_Activity:_ Please quote word for word the lines from the first one up to and including the line that contains "source-label: source: sharemaestro.com is", leaving the pictures out.
----------
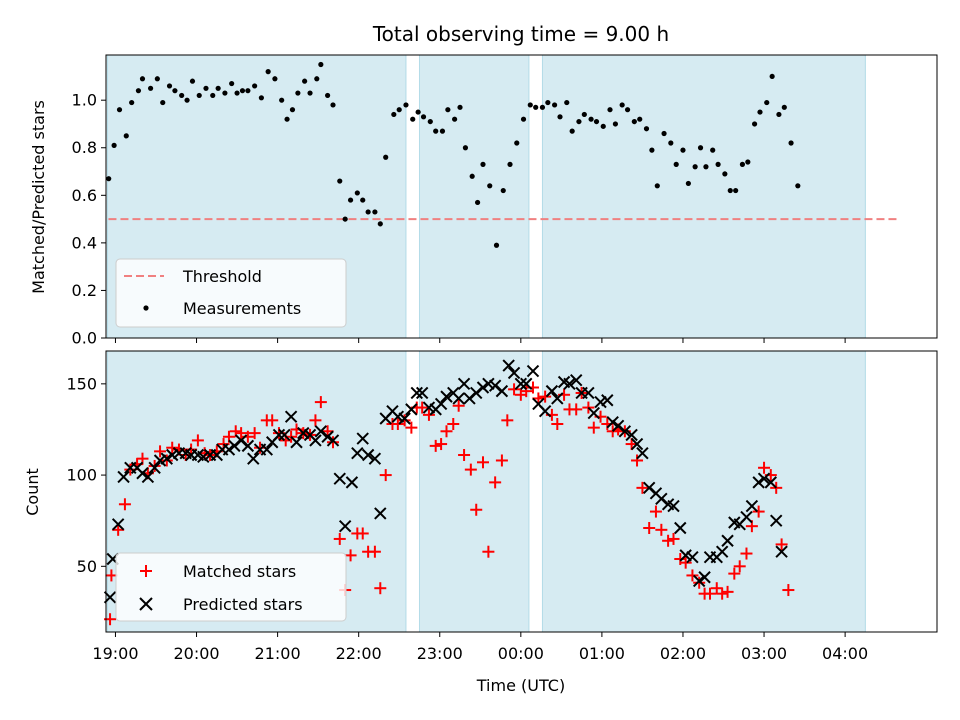  I want to click on legend-measurements: Measurements, so click(242, 308).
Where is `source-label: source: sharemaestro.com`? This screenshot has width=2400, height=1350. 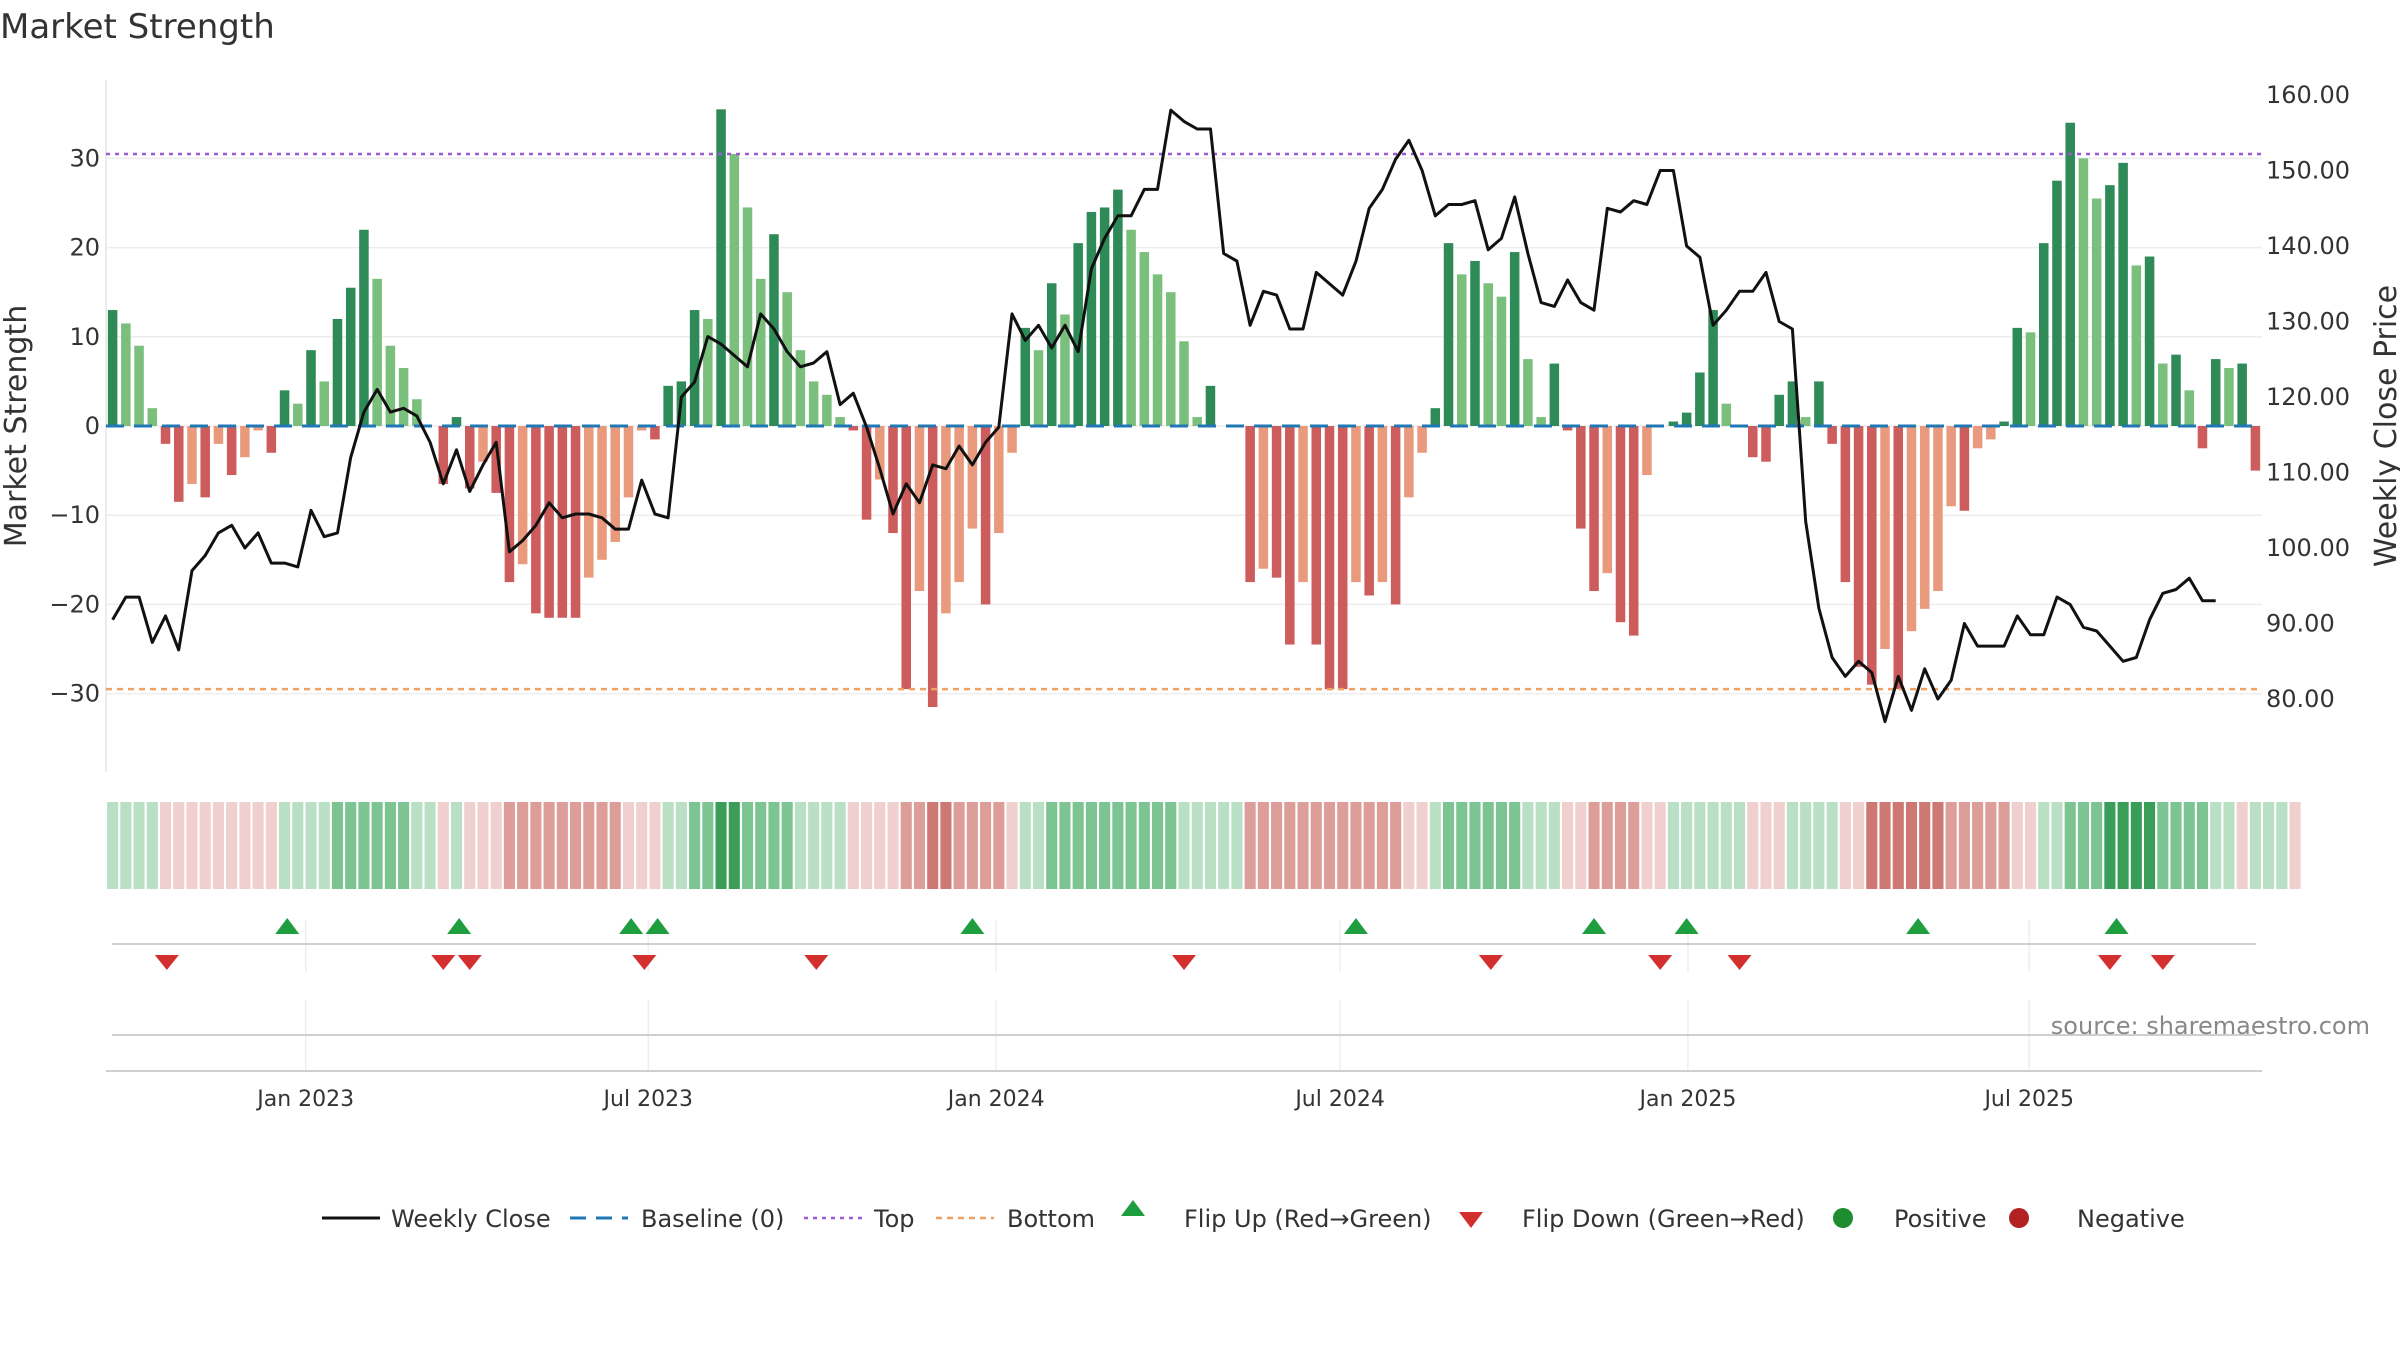
source-label: source: sharemaestro.com is located at coordinates (2210, 1026).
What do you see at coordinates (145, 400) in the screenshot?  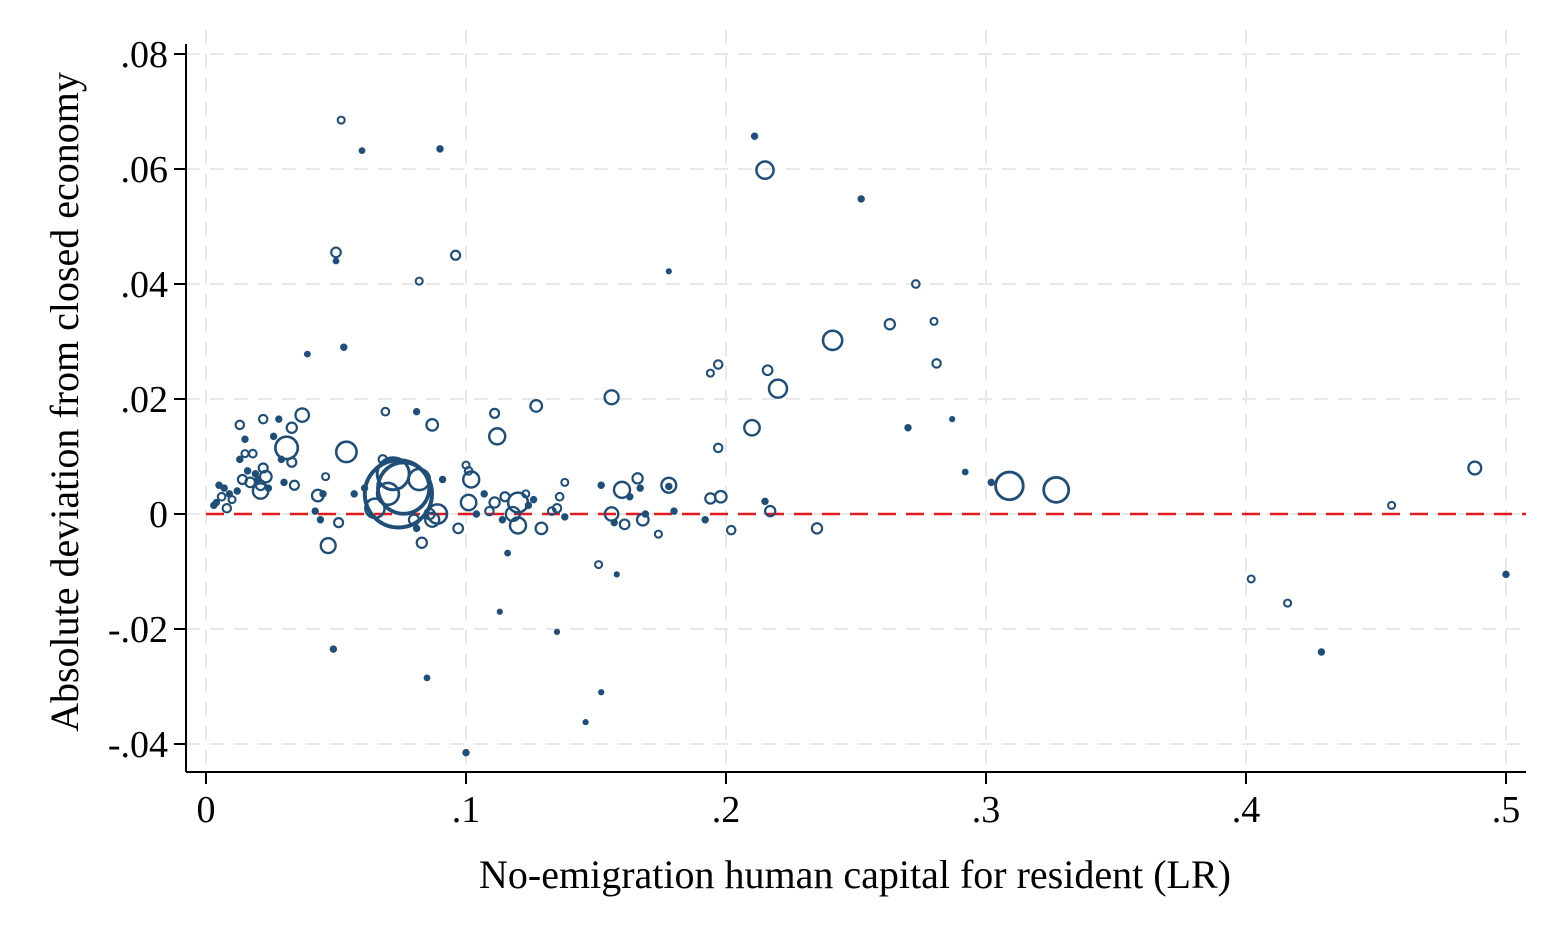 I see `y-tick-label: .02` at bounding box center [145, 400].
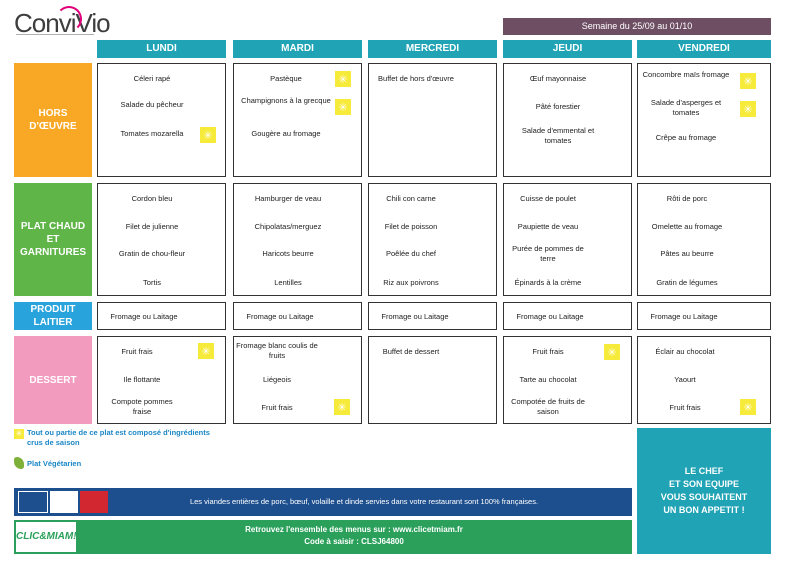 The image size is (800, 566). Describe the element at coordinates (704, 380) in the screenshot. I see `dessert-cell-vendredi: Éclair au chocolat Yaourt Fruit frais ✳` at that location.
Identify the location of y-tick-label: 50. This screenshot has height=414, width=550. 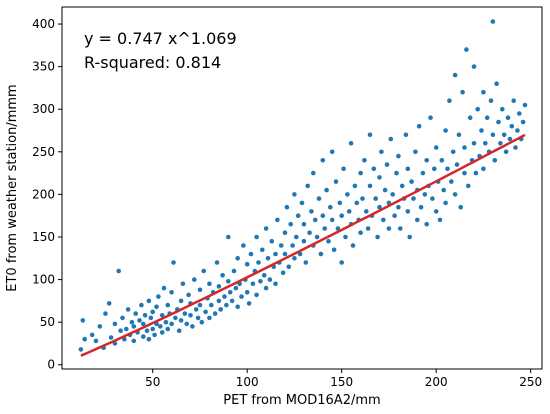
(48, 322).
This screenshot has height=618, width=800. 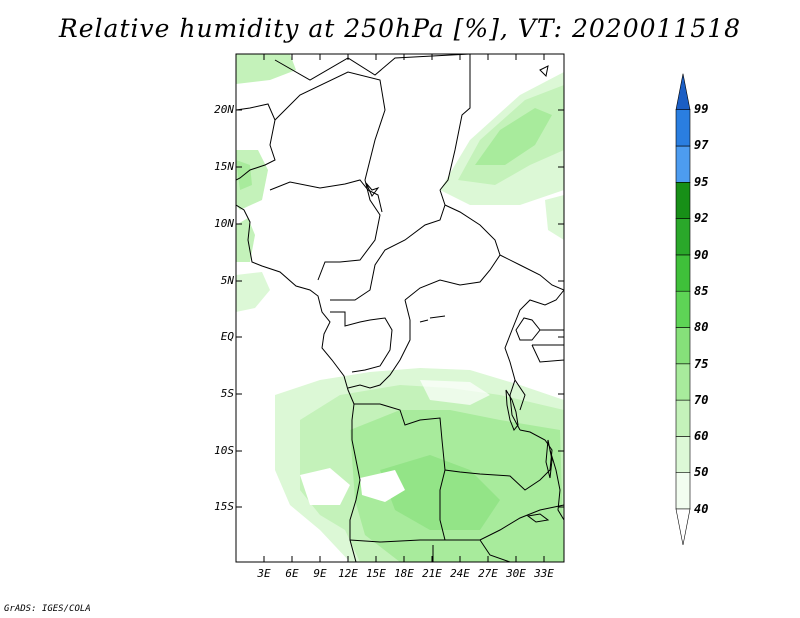 I want to click on lon-label-30e: 30E, so click(x=516, y=574).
----------
_Your solution:_
  I want to click on legend-measurements: Measurements, so click(242, 308).
Where is `source-label: source: sharemaestro.com`? This screenshot has width=2400, height=1350. 
source-label: source: sharemaestro.com is located at coordinates (2210, 1026).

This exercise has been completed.